U.S. Commerce to investigate China dumping aluminium foil

WASHINGTON, D.C. — Today, U.S. Secretary of Commerce Wilbur Ross announced the affirmative preliminary determination in this antidumping duty (AD) investigation, finding that exporters of aluminum foil from the People’s Republic of China (China) sold their product at prices that resulted in preliminary dumping margins of 96.81 percent to 162.24 percent to be applied, based on factual evidence provided by the interested parties using the Department’s standard non-market economy dumping methodology.

Upon issuance of this preliminary determination, the Commerce Department will instruct U.S. Customs and Border Protection (CBP) to collect cash deposits from importers of aluminum foil from China based on the preliminary rates.

In 2016, imports of aluminum foil from China were valued at an estimated $389 million.

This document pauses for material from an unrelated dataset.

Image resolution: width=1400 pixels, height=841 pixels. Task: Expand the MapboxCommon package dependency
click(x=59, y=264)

The petitioner is the Aluminum Association Trade Enforcement Working Group.

Enforcement of U.S. trade law is a prime focus of the Trump administration. From January 20, 2017, through October 25, 2017, Commerce has initiated 77 antidumping and countervailing duty investigations – a 61 percent increase from 48 in the previous year.

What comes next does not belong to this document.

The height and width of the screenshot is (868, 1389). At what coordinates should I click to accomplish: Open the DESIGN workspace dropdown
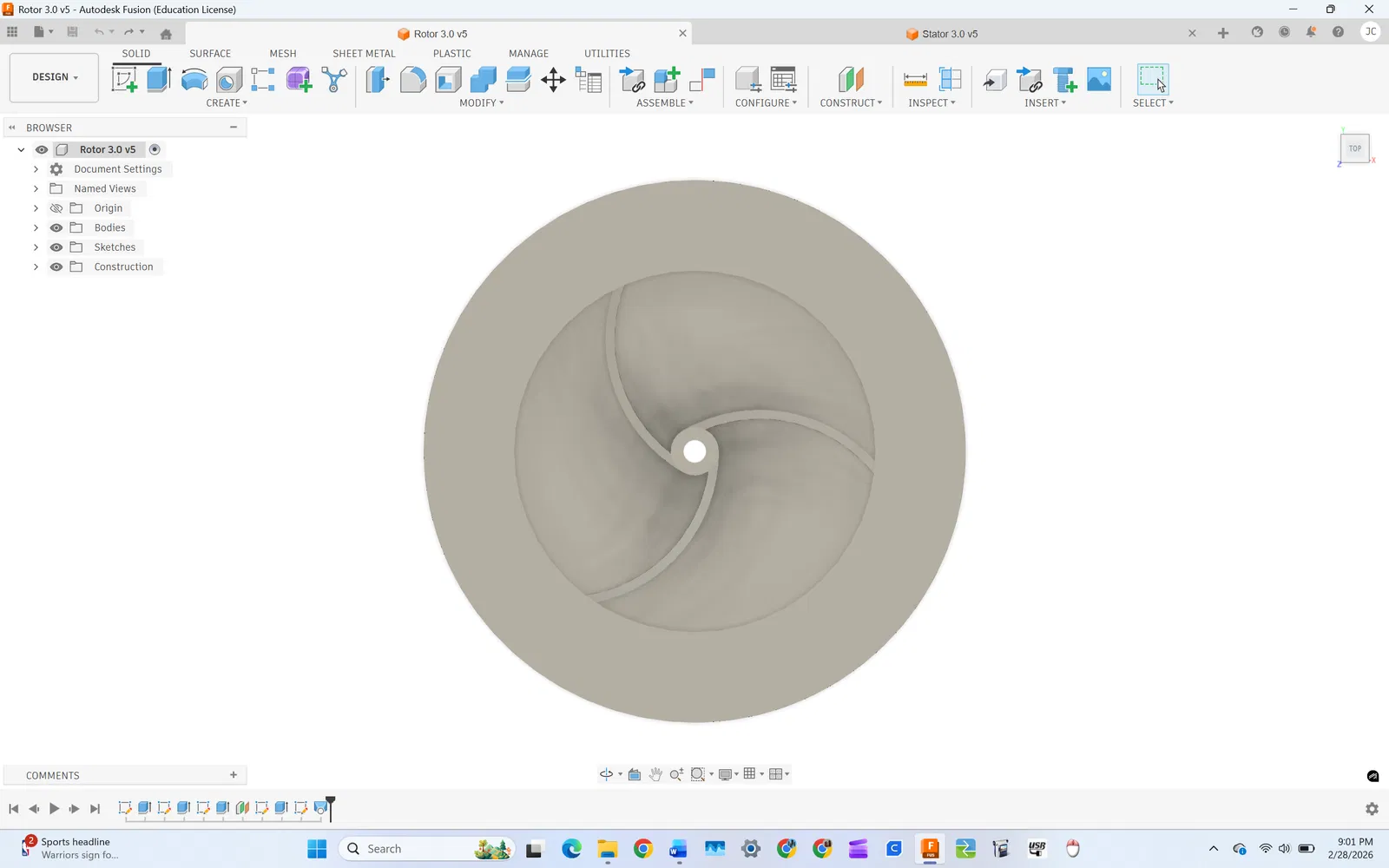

The antidumping duty law provides U.S. businesses and workers with an internationally accepted mechanism to seek relief from the harmful effects of dumped or unfairly priced imports into the United States. Commerce currently maintains 411 AD and CVD orders which provide relief to American companies and industries impacted by unfair trade.

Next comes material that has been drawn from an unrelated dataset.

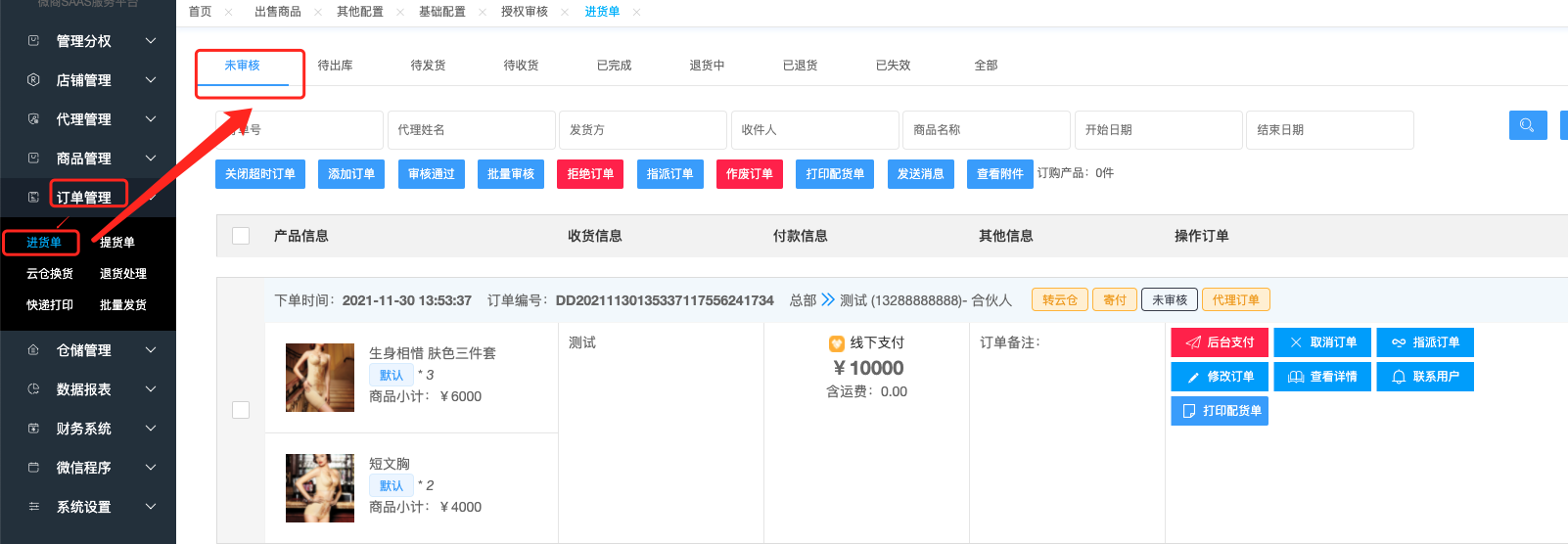
Task: Expand the 代理管理 menu chevron
Action: click(151, 119)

Commerce is currently scheduled to announce its final AD determination on February 23, 2018.

If Commerce makes an affirmative final determination of dumping and the U.S. International Trade Commission (ITC) makes an affirmative final determination of injury, Commerce will issue an AD order. If Commerce makes a negative final determination of dumping or the ITC makes a negative final determination of injury, the investigation will be terminated and no order will be issued.

The U.S. Department of Commerce’s Enforcement and Compliance unit within the International Trade Administration is responsible for vigorously enforcing U.S. trade laws and does so through an impartial, transparent process that abides by international law and is based solely on factual evidence.

Foreign companies that price their products in the U.S. market below the cost of production or below prices in their home markets are subject to antidumping duties.